Hopelessness vs. Suicide – What’s the Difference?
When someone feels like giving up on themselves, when is it a time to listen or a time to call emergency services?
In my work as a therapist, some people feel the need to say, “I’m not suicidal. I just didn’t have a purpose to live.” Another statement I hear is, “I’m not sure why I’m still here. Don’t worry I’m not suicidal, I’m just having a hard time finding my way in life.” Even though people are seeking mental health services and are cooperative, there is a fear or hesitation of being seen as suicidal. It might be the fear that they are crazy and have to go to a hospital for weeks and be away from their lives. It could be the fear that their employer can find out and use it against them at work. The fear is real since the labels of crazy or insane are negative ones. Our society also has a long way to go in providing the necessary support, acceptance, and services for those with mental illness.
Suicide ideations become a concern when a person has a plan to end their lives. At this point, emergency mental health services are called in to take the person to the hospital. This is to ensure the safety and well-being of the person. Hospitalization seems extreme, but it usually means a person needs some intense help and then can be released to community-based mental health services. You can have a thought of suicide and not have a plan to end your life. At this point, a person can be calmed down and then be referred for services if they choose to.
When reflecting on suicide, we need to look at something else – the feeling of hopelessness. A person might say, “I feel like my life is over” or “I can’t take this anymore. I want out of this life.” These phrases come out of a place of hopelessness, or not seeing your way out of a dark or traumatic situation. Hopelessness can be a sign of depression, anxiety, or low self-esteem. In this case, a person still needs to find their way back to their spiritual center and purpose. It is important that when we hear a person say any phrase similar to the previously mentioned ones, we allow them to have their feelings. Ask what is wrong and do not deny their feelings. Denying one’s feelings can lead to despair, depression, or suicide ideations and feeling that no one understands them.
Acknowledgement of a person’s emotions is so important in keeping a person hopeful. Acknowledging pain is something we need to improve on. It can hurt a person when we say, “There’s nothing to be upset about,” “You sound ungrateful,” or “Don’t you know how blessed you are?” At this point, a person feels hopeless and is looking to be heard and listened to and not fixed.
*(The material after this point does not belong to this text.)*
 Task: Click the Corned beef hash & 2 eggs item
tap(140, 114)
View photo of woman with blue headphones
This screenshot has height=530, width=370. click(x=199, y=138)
This time of year, meaning the holiday season, deaths and layoffs take place at a high rate and these two events can create a sense of hopelessness. Most of all any other stressful event or situation creates hopelessness.
We need to allow people to have their own individual experience in life. Just because you have had the same situation happen to you does not mean it was identical to your situation. Let people have their own experience and be willing to be a witness to their story and not write their story for them. It’s not helpful to say "I know how you feel." What is helpful is to ask how you can help or what do I need to understand to help you.